Copy every record word for word. The images stay behind.

____

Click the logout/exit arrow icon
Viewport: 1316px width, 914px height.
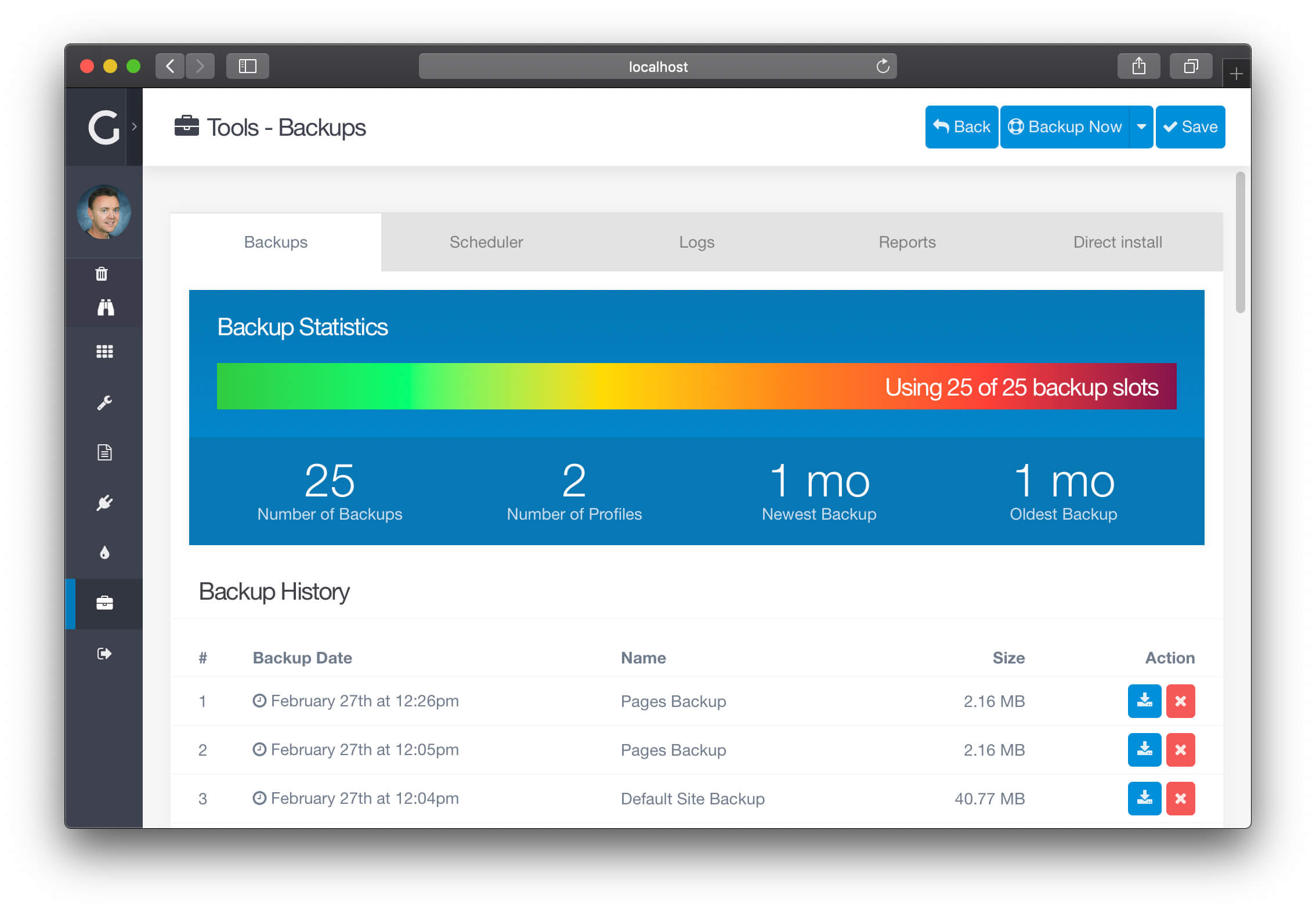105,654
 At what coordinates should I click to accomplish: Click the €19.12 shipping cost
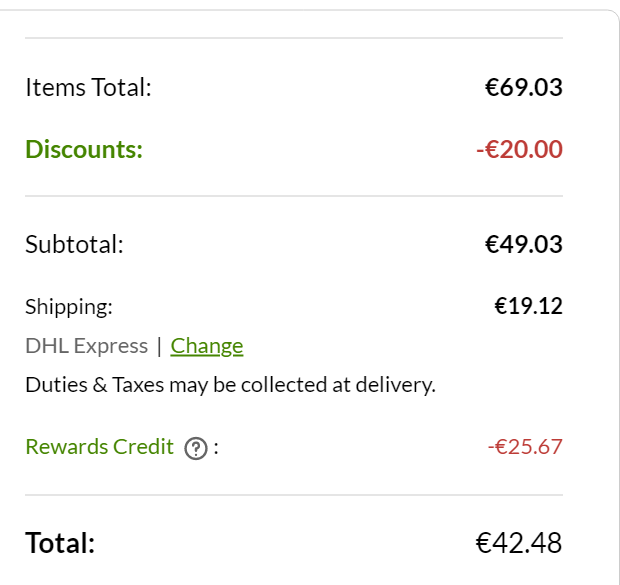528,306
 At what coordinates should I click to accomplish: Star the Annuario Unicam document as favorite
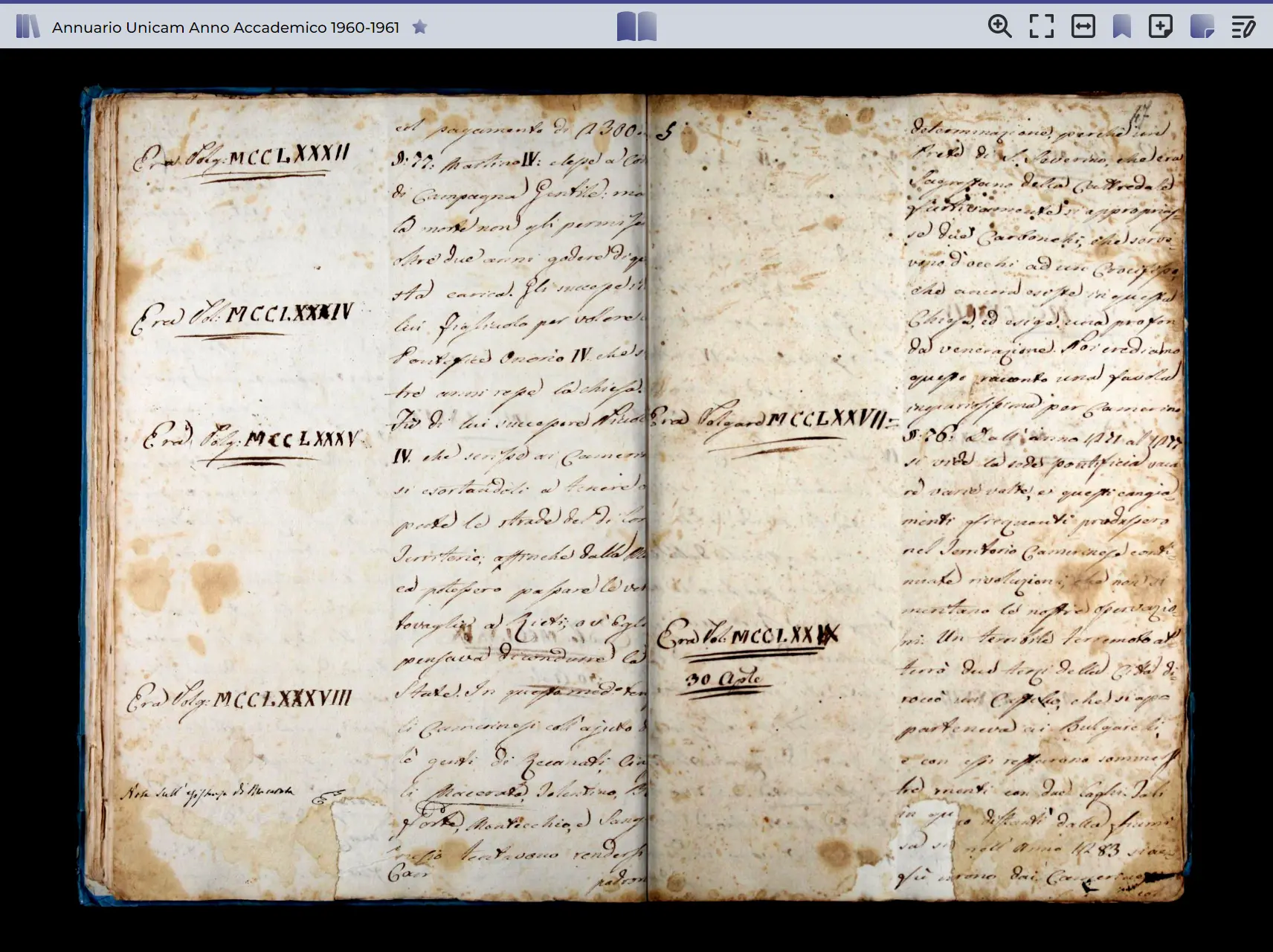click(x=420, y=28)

____

Answer to this task:
Click the logout/exit arrow icon
Viewport: 1316px width, 914px height.
105,654
 At what coordinates should I click to accomplish: Click the €19.12 shipping cost
528,306
 At what coordinates should I click to accomplish: Star the Annuario Unicam document as favorite
click(x=420, y=28)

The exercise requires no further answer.